§ ASSIGNMENT
When the line with "Where should I" comes up, set it down and every later line to the end of the data, exactly and without pictures.

Data items
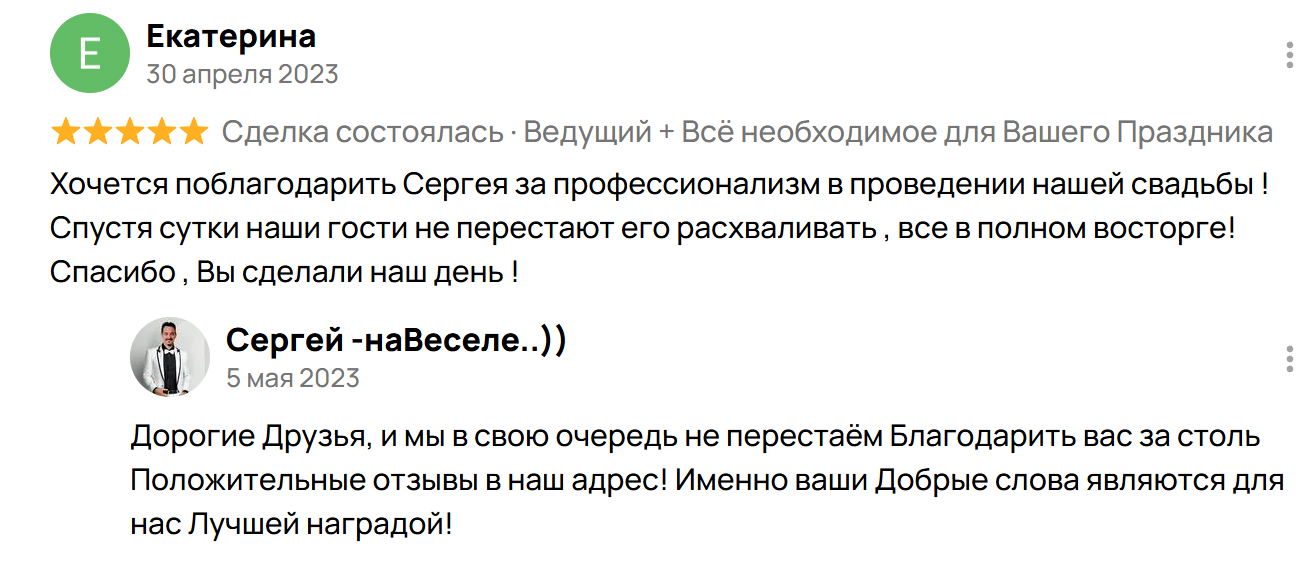Click the review date 30 апреля 2023
This screenshot has height=566, width=1300.
tap(242, 74)
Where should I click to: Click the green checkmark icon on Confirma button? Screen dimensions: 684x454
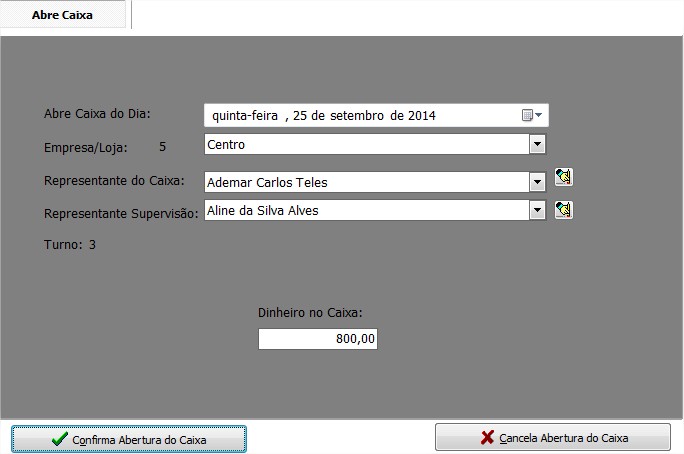[60, 439]
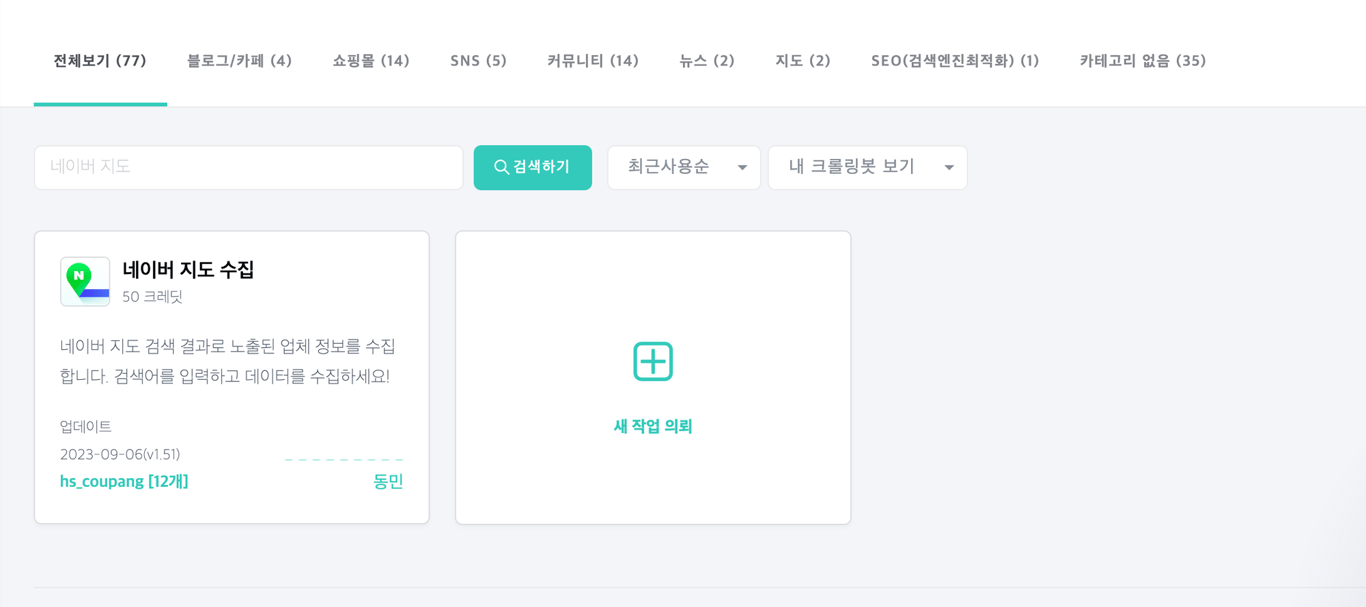The height and width of the screenshot is (607, 1366).
Task: View the 카테고리 없음 (35) tab
Action: click(1143, 61)
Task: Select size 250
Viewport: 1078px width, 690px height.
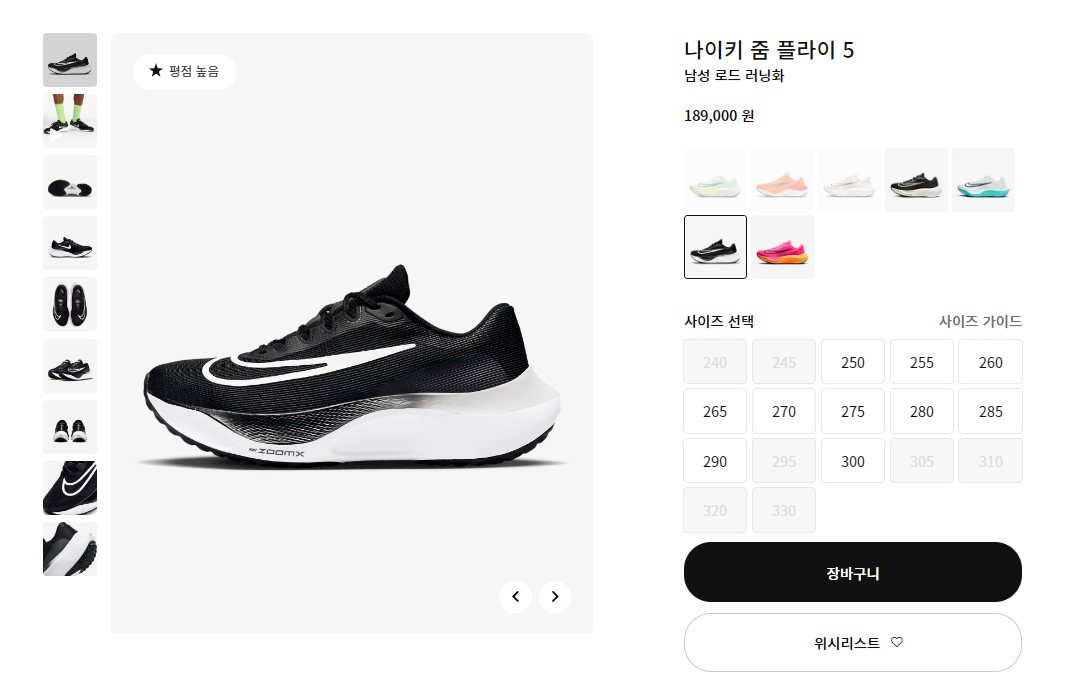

§ RESULT FOR THIS EXERCISE
Where should I click to: Click the green checkmark icon on Confirma button? Screen dimensions: 684x454
[60, 439]
The height and width of the screenshot is (607, 1366).
Task: View the 카테고리 없음 (35) tab
Action: click(1143, 61)
Task: Select size 250
Viewport: 1078px width, 690px height.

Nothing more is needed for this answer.